Let g be a recursive and unbounded non-decreasing function with $g (0) = 1$ . Then there is an ascending closed left-r.e. set A such that $n \mapsto C (A [n])$ takes at least the value $n / g (n)$ , for all but finitely many n.
Proof.
Note that it suffices to show that $C (A [n]) ⩾ c \cdot n / g (n)$ , for all but finitely many n, for some constant $c > 0$ , as one could replace $g (n)$ by $\sqrt{g (n)}$ in the proof to get the result claimed in the theorem (since, for all constant $c^{'} > 0$ , for all but finitely many n, $g (n) ⩾ \sqrt{g (n)} / c^{'}$ ).

Without loss of generality assume $1 ⩽ g (i) ⩽ i$ , for $i ⩾ 1$ . Partition $N$ into intervals $I_{i}$ of length $2^{i}$ : $I_{i} = {2^{i} - 1, 2^{i}, 2^{i} + 1, \dots, 2^{i + 1} - 2}$ . For each $I_{i}$ , we will construct a subset $J_{i} = {lim}_{s \to \infty} J_{i, s}$ . Let $J_{i, 0} = I_{i}$ . At stage s, if there is an $e < log (g (i)) - 1$ (which has not been handled earlier) and an x such that $\begin{matrix} φ_{e} (0) ↓ ⩽ φ_{e} (1) ↓ ⩽ φ_{e} (2) ↓ ⩽ \dots ⩽ φ_{e} (x) ↓ and φ_{e} (x) > max (I_{i}) . \end{matrix}$ Then, choose one such e and the corresponding x. Determine the two subsets $J_{i, s} \cap {φ_{e} (y) : y ⩽ x}$ and $J_{i, s} - {φ_{e} (y) : y ⩽ x}$ , and let $J_{i, s + 1}$ be that one of these two subsets which has the higher cardinality (in case of tie, choose arbitrarily). Note that during the approximation process $J_{i, s}$ gets halved at most $log (g (i)) - 1$ times and therefore the limit $J_{i}$ has at least $2^{i} / g (i)$ many elements.

Define A so that the characteristic function of A on the set $J_{i}$ , in ascending order, is the binary representation of the least number $a_{i}$ with $C (a_{i}) ⩾ 2^{i} / g (i) - 2$ (where as many leading zeros are added as needed to use up all bits of $J_{i}$ ); A has no elements outside the sets $J_{i}$ . Note that there is a recursive approximation $a_{i, s}$ to $a_{i}$ from below.

The set A is left-r.e. as we can have an approximation $A_{s}$ which takes on each $J_{i, s}$ the characteristic function of the binary representation of $a_{i, s}$ (with sufficiently many leading zeros added in); $A_{s}$ is 0 on $I_{i} - J_{i, s}$ . If the interval $J_{i, s}$ shrinks to $J_{i, s + 1}$ , then the bits of $a_{i, s}$ move to the left and some leading zeros are skipped; if $a_{i, s + 1} > a_{i, s}$ then the bits are also ascending in lexicographic manner. Hence the resulting approximation is a left-r.e. approximation which runs independently on each interval $I_{i}$ .

• Dataset excerpt:
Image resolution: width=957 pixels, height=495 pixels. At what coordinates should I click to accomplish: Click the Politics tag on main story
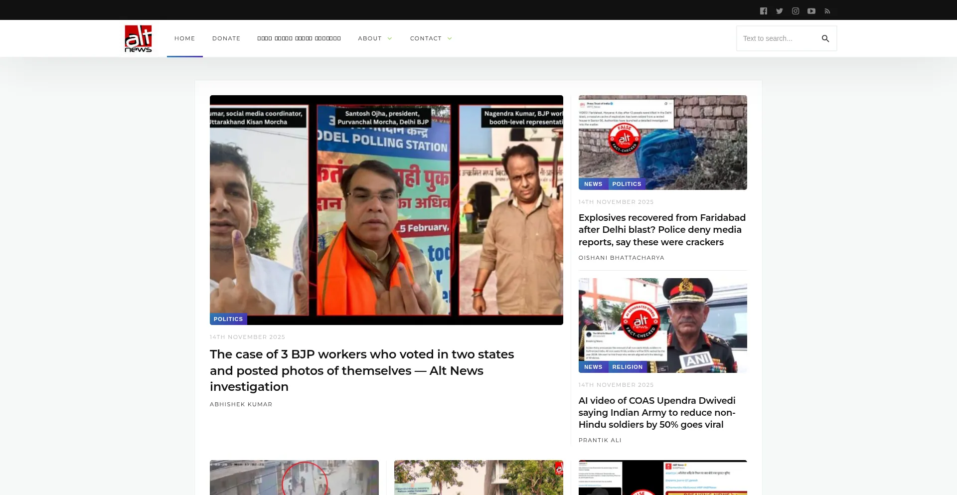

• Given request 1:
According to the proof excerpt, at most how many times does $J_{i, s}$ get halved during the approximation process?
• Given request 2:
From the proof excerpt, extract the stretch from "Let g be a recursive" through "finitely many n.".
• Given request 3:
Write what comes next in the proof excerpt, picking up after its final sentence.

• Written answer 1:
At most $log (g (i)) - 1$ times.

• Written answer 2:
Let g be a recursive and unbounded non-decreasing function with $g (0) = 1$ . Then there is an ascending closed left-r.e. set A such that $n \mapsto C (A [n])$ takes at least the value $n / g (n)$ , for all but finitely many n.

• Written answer 3:
Now suppose $B ⩽_{asc} A$ via a recursive non-decreasing function $φ_{e}$ . If the range of $φ_{e}$ is finite, then B is clearly recursive. Now suppose that range of $φ_{e}$ is infinite. Let r be the greatest index satisfying $log (g (r)) - 1 ⩽ e$ . Let $s_{0} = s_{1} = s_{2} = \dots = s_{r}$ be so large that $A_{s_{0}} (x) = A (x)$ for all $x ⩽ max (I_{r})$ . For $k ⩾ r$ , let $s_{k + 1} > s_{k}$ be such that for all $s ⩾ s_{k + 1}$ either $J_{k + 1, s} \subseteq range (φ_{e})$ or $J_{k + 1, s} \cap range (φ_{e}) = \emptyset$ . Note that $s_{k + 1}$ can be computed effectively from k.

We define the approximation ${(B_{k})}_{k \in N}$ of B as $\begin{matrix} B_{k} (x) = \{\begin{matrix} A_{s_{k}} (φ_{e} (x)), & if φ_{e} (x) ⩽ max (I_{k}), \\ 0, & if φ_{e} (x) > max (I_{k}) . \end{matrix} \end{matrix}$ This approximation is a left-r.e. approximation to B as it starts to consider the interval $I_{k}$ , for $k > r$ , only after stage $s_{k}$ such that for all $s ⩾ s_{k}$ , $J_{k, s} \subseteq range (φ_{e})$ or $J_{k, s} \cap range (φ_{e}) = \emptyset$ . In the first case all the bits of $J_{k, s_{k}}$ are copied order-preservingly into $B_{k}$ and the left-r.e. approximation to A on $I_{k}$ is turned into a left-r.e. approximation to B on the preimage of $I_{k}$ under $φ_{e}$ ; in the second case all x with $φ_{e} (x) \in I_{k}$ satisfy $φ_{e} (x) \notin J_{k, s_{k}}$ and therefore $B_{s} (x) = 0$ for these x and all stages s. So A is an ascending closed left-r.e. set.

Furthermore, $C (a_{i}) ⩾ 2^{i} / g (i) - 2$ . Also, we can compute $a_{i}$ from the number i, the string $A [max (I_{i})]$ and the number of stages s at which $J_{i, s + 1} \neq J_{i, s}$ . Hence, for some b and all but finitely many i we have $\begin{matrix} C (A [max (I_{i})]) ⩾ C (a_{i}) - 2 log i - 2 log g (i) - b ⩾ \frac{2^{i}}{2 g (i)} . \end{matrix}$ Now for all sufficiently large n with $min (I_{i + 1}) ⩽ n ⩽ max (I_{i + 1}) = 2^{i + 2} - 2$ , we have $2^{i} ⩾ n / 4$ and $C (A [max (I_{i})]) ⩽ C (A [n]) + 2 log i + O (1)$ . Thus we obtain from the calculation above that $C (A [n]) ⩾ n / (9 g (log n))$ for all but finitely many n. Since g is non-decreasing, this proves the postulated bound. □

Theorem 5.3 below considers $C (A [n])$ for many–one closed left-r.e. sets. On one hand it generalizes Theorem 5.2 to consider many–one reductions rather than just ascending reductions. On the other hand, it is weaker in the sense that the bound holds only for infinitely many n. It is an open question whether “infinitely many” in Theorem 5.3 can be replaced with “all but finitely many”.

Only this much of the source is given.